Recorded data

+ + + +

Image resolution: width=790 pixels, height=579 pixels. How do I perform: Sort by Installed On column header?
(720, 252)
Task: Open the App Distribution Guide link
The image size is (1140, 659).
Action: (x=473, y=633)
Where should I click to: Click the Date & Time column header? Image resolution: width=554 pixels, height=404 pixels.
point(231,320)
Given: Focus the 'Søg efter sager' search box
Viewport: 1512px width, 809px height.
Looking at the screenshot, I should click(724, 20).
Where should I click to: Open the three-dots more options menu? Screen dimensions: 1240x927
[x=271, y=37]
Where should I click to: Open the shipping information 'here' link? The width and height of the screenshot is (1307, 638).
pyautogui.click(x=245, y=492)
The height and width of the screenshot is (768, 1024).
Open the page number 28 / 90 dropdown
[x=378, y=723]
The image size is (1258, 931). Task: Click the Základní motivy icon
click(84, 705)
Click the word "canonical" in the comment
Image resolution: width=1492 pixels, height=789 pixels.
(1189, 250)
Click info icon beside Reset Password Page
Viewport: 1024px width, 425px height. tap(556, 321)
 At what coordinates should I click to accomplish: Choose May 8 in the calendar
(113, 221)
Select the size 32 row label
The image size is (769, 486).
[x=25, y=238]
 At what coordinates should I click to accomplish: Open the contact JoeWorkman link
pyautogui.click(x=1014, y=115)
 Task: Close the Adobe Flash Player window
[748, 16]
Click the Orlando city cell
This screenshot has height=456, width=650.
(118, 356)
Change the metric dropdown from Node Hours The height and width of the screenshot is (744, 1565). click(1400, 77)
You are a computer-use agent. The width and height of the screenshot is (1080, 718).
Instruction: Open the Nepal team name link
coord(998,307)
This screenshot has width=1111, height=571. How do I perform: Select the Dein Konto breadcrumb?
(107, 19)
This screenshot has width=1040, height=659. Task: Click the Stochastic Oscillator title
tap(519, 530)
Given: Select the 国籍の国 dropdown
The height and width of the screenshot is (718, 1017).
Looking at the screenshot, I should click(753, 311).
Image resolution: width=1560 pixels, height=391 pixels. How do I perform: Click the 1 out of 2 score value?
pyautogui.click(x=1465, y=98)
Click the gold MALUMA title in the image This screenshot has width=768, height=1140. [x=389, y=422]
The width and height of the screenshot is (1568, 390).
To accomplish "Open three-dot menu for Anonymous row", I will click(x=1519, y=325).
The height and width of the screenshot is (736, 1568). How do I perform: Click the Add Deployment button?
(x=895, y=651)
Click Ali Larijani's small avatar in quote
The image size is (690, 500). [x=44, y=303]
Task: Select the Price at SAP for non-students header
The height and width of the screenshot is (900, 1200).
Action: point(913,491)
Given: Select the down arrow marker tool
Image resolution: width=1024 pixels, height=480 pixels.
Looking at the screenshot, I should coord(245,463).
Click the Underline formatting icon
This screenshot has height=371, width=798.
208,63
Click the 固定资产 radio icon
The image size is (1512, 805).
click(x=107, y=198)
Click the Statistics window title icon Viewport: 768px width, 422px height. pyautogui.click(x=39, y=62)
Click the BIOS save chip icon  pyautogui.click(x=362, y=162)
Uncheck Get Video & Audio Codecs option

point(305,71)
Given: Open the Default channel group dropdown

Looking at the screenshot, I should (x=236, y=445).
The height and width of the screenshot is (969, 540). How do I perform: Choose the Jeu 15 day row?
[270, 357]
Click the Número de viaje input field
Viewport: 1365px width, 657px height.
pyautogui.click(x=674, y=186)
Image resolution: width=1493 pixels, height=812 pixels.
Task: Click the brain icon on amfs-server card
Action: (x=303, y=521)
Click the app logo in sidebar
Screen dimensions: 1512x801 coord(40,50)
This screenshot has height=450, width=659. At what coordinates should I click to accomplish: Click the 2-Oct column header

+ + + +

Output all records verbatim.

### RESPONSE BOX
Image resolution: width=790 pixels, height=579 pixels. How do I perform: Sort by Installed On column header?
(720, 252)
Task: Open the App Distribution Guide link
The image size is (1140, 659).
Action: (x=473, y=633)
Where should I click to: Click the Date & Time column header? Image resolution: width=554 pixels, height=404 pixels.
point(231,320)
Given: Focus the 'Søg efter sager' search box
Viewport: 1512px width, 809px height.
Looking at the screenshot, I should click(724, 20).
Where should I click to: Open the three-dots more options menu? Screen dimensions: 1240x927
[x=271, y=37]
Where should I click to: Open the shipping information 'here' link? The width and height of the screenshot is (1307, 638).
pyautogui.click(x=245, y=492)
The height and width of the screenshot is (768, 1024).
Open the page number 28 / 90 dropdown
[x=378, y=723]
The image size is (1258, 931). Task: Click the Základní motivy icon
click(84, 705)
Click the word "canonical" in the comment
Image resolution: width=1492 pixels, height=789 pixels.
(1189, 250)
Click info icon beside Reset Password Page
Viewport: 1024px width, 425px height. tap(556, 321)
 At what coordinates should I click to accomplish: Choose May 8 in the calendar
(113, 221)
Select the size 32 row label
The image size is (769, 486).
[x=25, y=238]
 At what coordinates should I click to accomplish: Open the contact JoeWorkman link
pyautogui.click(x=1014, y=115)
 Task: Close the Adobe Flash Player window
[748, 16]
Click the Orlando city cell
This screenshot has height=456, width=650.
(118, 356)
Change the metric dropdown from Node Hours The height and width of the screenshot is (744, 1565). click(1400, 77)
You are a computer-use agent. The width and height of the screenshot is (1080, 718).
Instruction: Open the Nepal team name link
coord(998,307)
This screenshot has width=1111, height=571. How do I perform: Select the Dein Konto breadcrumb?
(107, 19)
This screenshot has width=1040, height=659. Task: Click the Stochastic Oscillator title
tap(519, 530)
Given: Select the 国籍の国 dropdown
The height and width of the screenshot is (718, 1017).
Looking at the screenshot, I should click(753, 311).
Image resolution: width=1560 pixels, height=391 pixels. How do I perform: Click the 1 out of 2 score value?
pyautogui.click(x=1465, y=98)
Click the gold MALUMA title in the image This screenshot has width=768, height=1140. [x=389, y=422]
The width and height of the screenshot is (1568, 390).
To accomplish "Open three-dot menu for Anonymous row", I will click(x=1519, y=325).
The height and width of the screenshot is (736, 1568). How do I perform: Click the Add Deployment button?
(x=895, y=651)
Click Ali Larijani's small avatar in quote
The image size is (690, 500). [x=44, y=303]
Task: Select the Price at SAP for non-students header
The height and width of the screenshot is (900, 1200).
Action: point(913,491)
Given: Select the down arrow marker tool
Image resolution: width=1024 pixels, height=480 pixels.
Looking at the screenshot, I should coord(245,463).
Click the Underline formatting icon
This screenshot has height=371, width=798.
208,63
Click the 固定资产 radio icon
The image size is (1512, 805).
click(x=107, y=198)
Click the Statistics window title icon Viewport: 768px width, 422px height. pyautogui.click(x=39, y=62)
Click the BIOS save chip icon  pyautogui.click(x=362, y=162)
Uncheck Get Video & Audio Codecs option

point(305,71)
Given: Open the Default channel group dropdown

Looking at the screenshot, I should (x=236, y=445).
The height and width of the screenshot is (969, 540). How do I perform: Choose the Jeu 15 day row?
[270, 357]
Click the Número de viaje input field
Viewport: 1365px width, 657px height.
pyautogui.click(x=674, y=186)
Image resolution: width=1493 pixels, height=812 pixels.
Task: Click the brain icon on amfs-server card
Action: (x=303, y=521)
Click the app logo in sidebar
Screen dimensions: 1512x801 coord(40,50)
This screenshot has height=450, width=659. At what coordinates should I click to accomplish: Click the 2-Oct column header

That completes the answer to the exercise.